To the bully who targeted me for my hijab: you must’ve been so happy to make me afraid like never before. You took my innocence, and my excitement at enrolling in university. It was a struggle to gather myself and get back to who I am: a strong, fearless woman.
“Go back to where you came from,” you said. You looked at my headscarf and told me it wasn’t accepted here, told me to “remove it or go back.” I felt helpless, not knowing whether to run, scream for help, or just do nothing. I recited every prayer I could in my heart, begging for God’s mercy.
As if sent from heaven, an angel of an old man came to my rescue. He walked straight to where you were tormenting me, and you left calmly, like nothing happened, sure that you achieved whatever you had in mind.
I remained, devastated and traumatized, having no words to describe what just happened. I couldn’t properly reply when asked if I was okay; all I could do was nod and walk away, short of energy, and unsure of who to trust.
That happened after barely two months in this country. My high expectations of my time here went down the drain. I asked myself: how safe am I here? Who do I turn to? To whom do I tell the story of what had happened to me?
I hadn’t yet made friends at SFU. My mother came to mind, but I ended the call before she picked up. I realized that I’d regret telling her, because she’d worry that I wasn’t safe in my new faraway “home.”
I spent days in my room with no food and no contact with anyone, just lying down and sobbing. Afterward, I became anti-social, and never felt ready to talk to new people. I wouldn’t walk anywhere alone. Whenever I saw bigger guys, I found myself moving quickly away.
It wasn’t something I could control, and I didn’t like that. I questioned those behaviours every time, promising myself that they wouldn’t happen again, but I couldn’t help it for a long time.

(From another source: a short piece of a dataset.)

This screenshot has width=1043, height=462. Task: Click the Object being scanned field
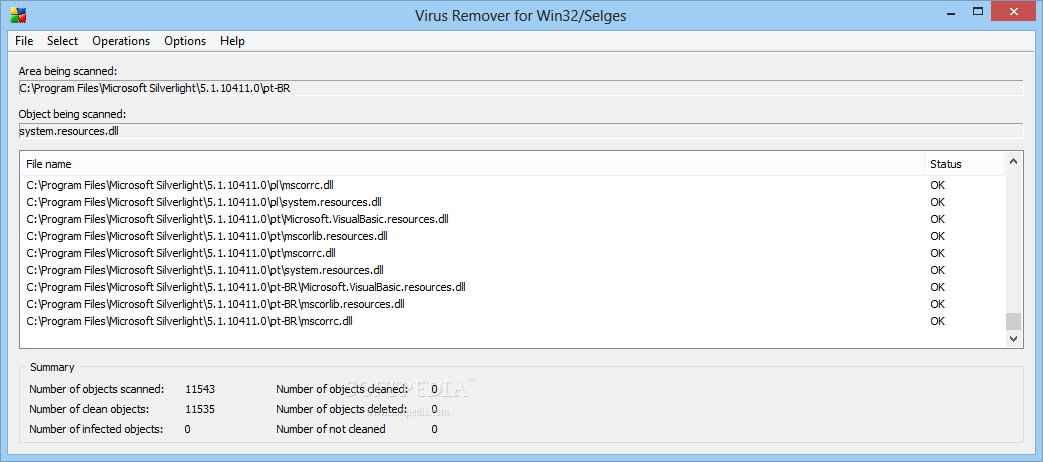pyautogui.click(x=521, y=131)
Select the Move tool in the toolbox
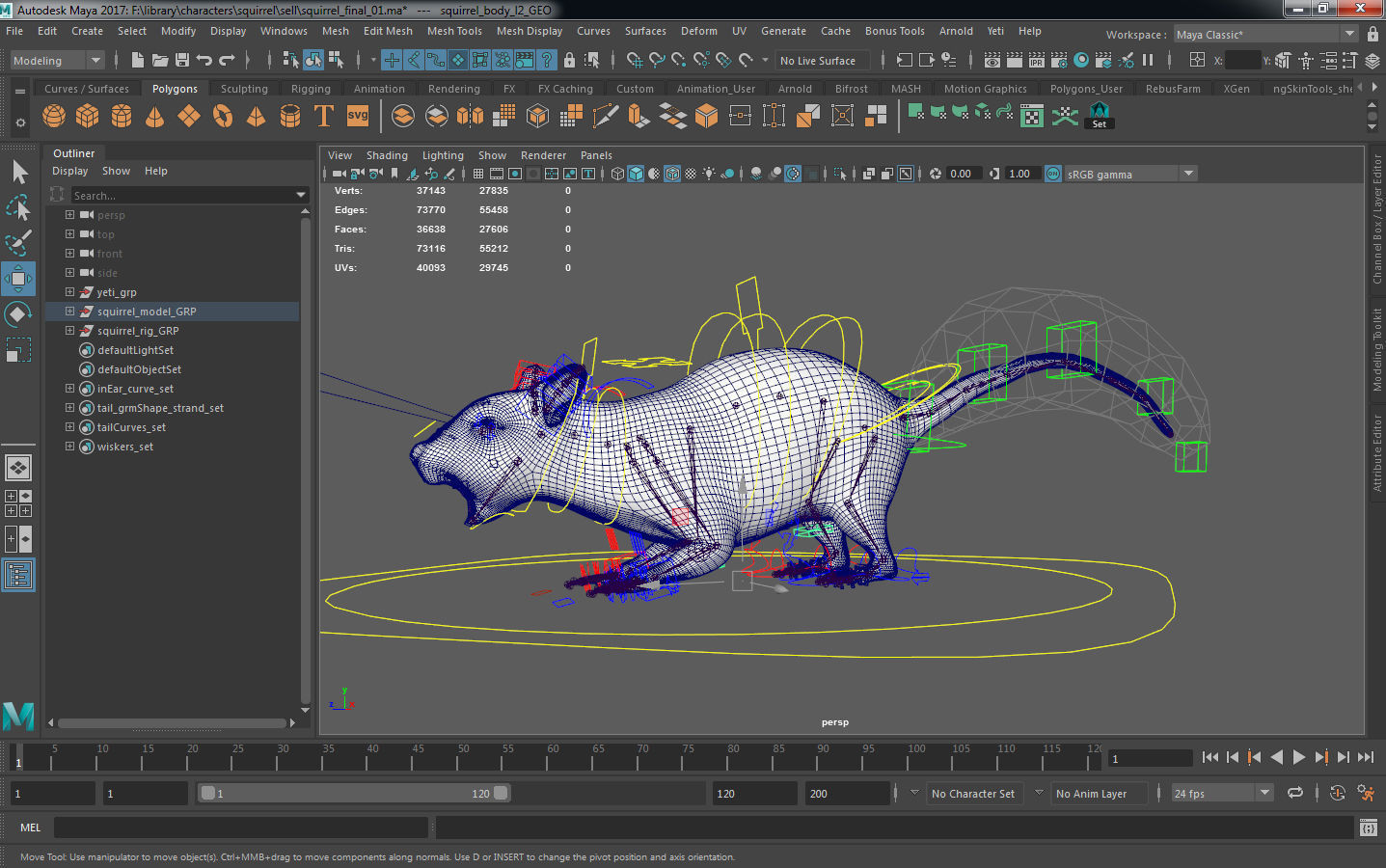Image resolution: width=1386 pixels, height=868 pixels. click(18, 279)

I’m normally social, joking and ever-joyful; now, I can’t stop thinking about the many happy moments I missed during that period.
To the bully who targeted me for my hijab: I don’t know who else you hurt before coming for me, but you’ve opened my eyes to the real world and made me see things as they are. I came here excited to feel safe and secure, able to exercise my rights and privileges, but even in one of the “safest countries” in the world, I still don’t have the power to choose what I want to do.
You’ve reignited my fire, and despite the fear you tried to inflict upon me, you’ve empowered me. I know my rights better now, and I’ll never take off my hijab just because you or anyone else wants me to, or because it’s “not accepted here.” It is my dignity, my respect, and my honour, and I will never trade it for anything.
I speak for all the women out there who, like me, have faced racism and Islamophobia without knowing how to deal with it; who kept their grievances to themselves because of fear; who didn’t know where to report the injustices. We’re in this together, and nobody should feel abnormal for it. Racism and Islamophobia can happen anywhere, and it’s no fault of the targeted individuals.
Insecure, unwanted, and unsafe: that’s how I felt that day. But I won’t let it stop me from speaking my mind — everyone assumes that all’s well, when it’s not even close. I tell my story not because it’s unique, but because it’s what many women face. I choose to tell my story today, tomorrow, and every day after.